Update of Sophocles opens at Old Globe

A.R. Gurney Jr. is an academic-turned-playwright who has given us three plays ``in disgustingly quick succession,'' as he puts it. Shaking off the dust of 25 years in the classroom, he has been trying, in his own words, to ``push the walls of dramatic form.'' In ``The Perfect Party'' - which had an extended Off Broadway run at Playwrights Horizons and at Washington's Kennedy Center - that meant characters who were impossibly articulate and a plot that pushed the boundaries ofboth plausibility and (intentionally) good taste.

In ``Sweet Sue'' a contemporary love story involving an older woman and a younger man - pushing dramatic form meant using two actors to play each role simultaneously. After a workshop production at the Williamstown Theater Festival last July, the play moved on to Broadway with Mary Tyler Moore and Lynn Redgrave.

Now with the world premi`ere of ``Another Antigone'' here at San Diego's Old Globe Theatre, Gurney attempts to explode Aristotle's notions of unity of action and time by using stage space as both office and campus, classroom and courtyard.

Under the direction of John Tillinger, who has worked with Gurney in the past, the result is an engaging, fast-moving production on view at the Cassius Carter Centre Stage through May 3.

``Another Antigone'' is a modern example of the theme Sophocles explored in his ``Antigone'': the clash between youthful idealism and intransigent authority.

Every year in the college classics course of Prof. Henry Harper, another passionate student submits a contemporary version of the Greek writer's most famous work. This year, student Judy Miller's version pits Jane Fonda against Ronald Reagan in a nuclear protest replete with incidental mood music for Moog synthesizer.

Professor Harper, a brilliant classical scholar who is inflexibly devoted to intellectual pursuits, refuses to accept the paper. Not until Miss Miller understands the true meaning of tragedy - the point of his class - will he give her a passing grade.

``Do you know what tragedy means?'' he asks. ``It means that the world is ultimately unfair.''

The headstrong Miss Miller is initially passionate about her need to get a good grade in order to graduate and move on to a high-powered career in the ``practical'' world of international finance. In her insistence that the play be performed, however, she is gradually transformed into an idealist who acts for the sake of principle alone.

The Sophoclean tragedy was set in Thebes, where citizen Antigone defied ruler Creon. In their modern incarnations, Miller and Harper clash on a university battlefield where practicality vs. dogmatism and personal conscience vs. public honor. As if that weren't enough, the the theme of anti-Semitism also raises its head.

If that sounds like a lot to tackle in a 100-minute drama with four characters, it is.

But Mr. Gurney's play, as performed by George Grizzard (Harper), Marissa Chiba (Miller), Debra Mooney (dean of humanities), and Steven Flynn (student), is remarkably accessible.
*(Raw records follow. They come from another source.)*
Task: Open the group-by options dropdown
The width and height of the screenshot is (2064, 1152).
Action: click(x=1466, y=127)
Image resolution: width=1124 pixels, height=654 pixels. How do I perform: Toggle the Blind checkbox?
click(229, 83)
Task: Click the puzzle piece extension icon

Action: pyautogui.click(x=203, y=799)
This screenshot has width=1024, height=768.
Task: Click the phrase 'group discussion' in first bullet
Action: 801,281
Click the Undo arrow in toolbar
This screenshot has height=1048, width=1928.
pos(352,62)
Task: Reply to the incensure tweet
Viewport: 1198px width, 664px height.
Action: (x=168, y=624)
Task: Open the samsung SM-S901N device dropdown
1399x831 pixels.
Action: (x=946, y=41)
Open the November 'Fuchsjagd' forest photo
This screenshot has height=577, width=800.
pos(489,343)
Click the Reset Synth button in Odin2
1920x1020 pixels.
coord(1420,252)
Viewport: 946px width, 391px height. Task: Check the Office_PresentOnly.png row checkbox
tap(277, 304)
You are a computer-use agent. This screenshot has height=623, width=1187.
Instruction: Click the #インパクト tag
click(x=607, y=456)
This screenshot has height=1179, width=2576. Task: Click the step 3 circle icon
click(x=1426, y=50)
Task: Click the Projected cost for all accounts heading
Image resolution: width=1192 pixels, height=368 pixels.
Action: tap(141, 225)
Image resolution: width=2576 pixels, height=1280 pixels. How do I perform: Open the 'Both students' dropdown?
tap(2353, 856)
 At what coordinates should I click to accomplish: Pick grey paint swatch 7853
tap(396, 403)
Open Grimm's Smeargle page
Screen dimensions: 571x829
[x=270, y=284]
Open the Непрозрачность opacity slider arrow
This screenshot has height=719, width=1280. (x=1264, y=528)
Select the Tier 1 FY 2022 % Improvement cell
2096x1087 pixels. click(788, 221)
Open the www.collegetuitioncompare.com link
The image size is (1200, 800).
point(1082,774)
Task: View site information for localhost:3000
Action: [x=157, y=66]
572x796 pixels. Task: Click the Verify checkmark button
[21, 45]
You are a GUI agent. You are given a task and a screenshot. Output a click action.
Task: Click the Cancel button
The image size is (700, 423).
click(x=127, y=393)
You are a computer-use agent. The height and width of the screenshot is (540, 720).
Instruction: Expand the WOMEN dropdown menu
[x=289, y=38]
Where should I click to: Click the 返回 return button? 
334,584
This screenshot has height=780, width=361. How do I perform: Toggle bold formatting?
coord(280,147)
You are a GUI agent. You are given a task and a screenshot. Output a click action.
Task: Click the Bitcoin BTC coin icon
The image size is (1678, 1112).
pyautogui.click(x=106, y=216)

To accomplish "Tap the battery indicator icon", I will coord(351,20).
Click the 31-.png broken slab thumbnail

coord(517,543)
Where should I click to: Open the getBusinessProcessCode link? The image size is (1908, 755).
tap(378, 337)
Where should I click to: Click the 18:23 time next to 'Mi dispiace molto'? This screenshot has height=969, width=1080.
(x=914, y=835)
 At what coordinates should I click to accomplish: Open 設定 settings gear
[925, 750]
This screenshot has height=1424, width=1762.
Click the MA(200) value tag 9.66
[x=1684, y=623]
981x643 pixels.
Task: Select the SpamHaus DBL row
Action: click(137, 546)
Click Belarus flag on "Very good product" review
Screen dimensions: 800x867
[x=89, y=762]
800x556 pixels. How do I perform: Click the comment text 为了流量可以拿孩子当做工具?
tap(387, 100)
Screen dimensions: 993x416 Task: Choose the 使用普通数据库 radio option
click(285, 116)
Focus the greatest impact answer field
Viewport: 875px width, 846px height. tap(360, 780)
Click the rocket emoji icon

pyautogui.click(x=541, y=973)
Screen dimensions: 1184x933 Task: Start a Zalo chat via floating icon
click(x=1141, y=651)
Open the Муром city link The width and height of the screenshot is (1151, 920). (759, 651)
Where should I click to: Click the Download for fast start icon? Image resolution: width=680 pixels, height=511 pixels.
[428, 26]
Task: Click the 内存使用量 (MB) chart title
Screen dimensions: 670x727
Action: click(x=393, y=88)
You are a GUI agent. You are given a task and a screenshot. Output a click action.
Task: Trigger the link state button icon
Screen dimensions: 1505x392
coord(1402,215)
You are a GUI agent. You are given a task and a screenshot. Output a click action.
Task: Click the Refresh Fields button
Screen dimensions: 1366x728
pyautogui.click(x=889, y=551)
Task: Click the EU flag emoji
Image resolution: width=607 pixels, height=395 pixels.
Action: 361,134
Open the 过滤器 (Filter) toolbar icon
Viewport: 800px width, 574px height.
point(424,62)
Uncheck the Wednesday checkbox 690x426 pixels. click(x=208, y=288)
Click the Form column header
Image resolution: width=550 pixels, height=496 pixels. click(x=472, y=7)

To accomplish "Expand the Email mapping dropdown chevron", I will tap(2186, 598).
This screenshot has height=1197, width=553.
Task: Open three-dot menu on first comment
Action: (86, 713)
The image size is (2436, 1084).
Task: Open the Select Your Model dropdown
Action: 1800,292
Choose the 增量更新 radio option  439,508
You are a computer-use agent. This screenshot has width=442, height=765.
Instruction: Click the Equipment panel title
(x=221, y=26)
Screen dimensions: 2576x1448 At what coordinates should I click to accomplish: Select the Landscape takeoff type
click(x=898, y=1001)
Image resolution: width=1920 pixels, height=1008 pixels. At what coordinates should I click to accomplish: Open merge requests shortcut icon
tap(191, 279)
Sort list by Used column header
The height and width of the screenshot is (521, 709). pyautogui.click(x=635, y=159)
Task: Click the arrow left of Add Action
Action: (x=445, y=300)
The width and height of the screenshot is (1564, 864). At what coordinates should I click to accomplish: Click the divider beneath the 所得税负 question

Though essentially tragic, the play is frequently comedic in tone - and so engagingly written as to race toward denouement without need of intermission.

The dialogue serves as a conduit for sizzling language and witty interchange. There is much that is deep and wise here in a thorough mining of themes Gurney should know well. A 25-year veteran of the classroom (at Massachusetts Institute of Technology, where he taught drama), he knows not only ancient and modern theater and modern academia, but how to balance both with moving theatricality that is both poignant and relevant.

If the play has a tragic flaw, it is that Gurney sometimes attempts to give it so much scope that its focus gets lost.

Also of note at the Old Globe (though May 3) is the American premi`ere of Alan Ayckbourn's ``Intimate Exchanges.''

A lover of puzzles, the playwright has fashioned what he calls a dramatic ``maze'' for the two actors, written in two volumes and eight complete scripts. Characters vary according to which plot line is being followed. Two of the scripts are being given here.

Ayckbourn has said, ``I don't know whether the English never say what they mean because their language is like it is, or the language is like it is because they don't like saying what they mean.''

Much of ``Intimate Exchanges'' consists of the playwright's wonderful and witty turns of phrase and explores the kind of half-truths, miscues, and misfiring intentions that often plague male/female courtships and extramarital intrigues.

As usual with Ayckbourn, the plot isn't earthshaking. Two actors playing four characters - two educated and two from the working class - cozy up to one another in a banal, suburban context. A gardener dates the maid of a disfranchised British schoolmaster who drinks too much and his wife, who is thinking of leaving him at the end of the term.

What's engaging is the inherent interest of the characters themselves - their foibles and fears and their attempts to overcome them.

The play is dependent on the subtleties of British comic pacing, phrasing, and interaction between the classes, and this American production lacks some of the punch the original may have had.

Though the performances of Kandis Chappell (Celia Teasdale and Sylvie Bell) and William Anton (Toby, Celia's husband and gardener Lionel Hepplewick) offer the uncanny shifts in character and accent one would expect, one senses they are dilutions of the original. As a result, the play isn't as funny as it should be.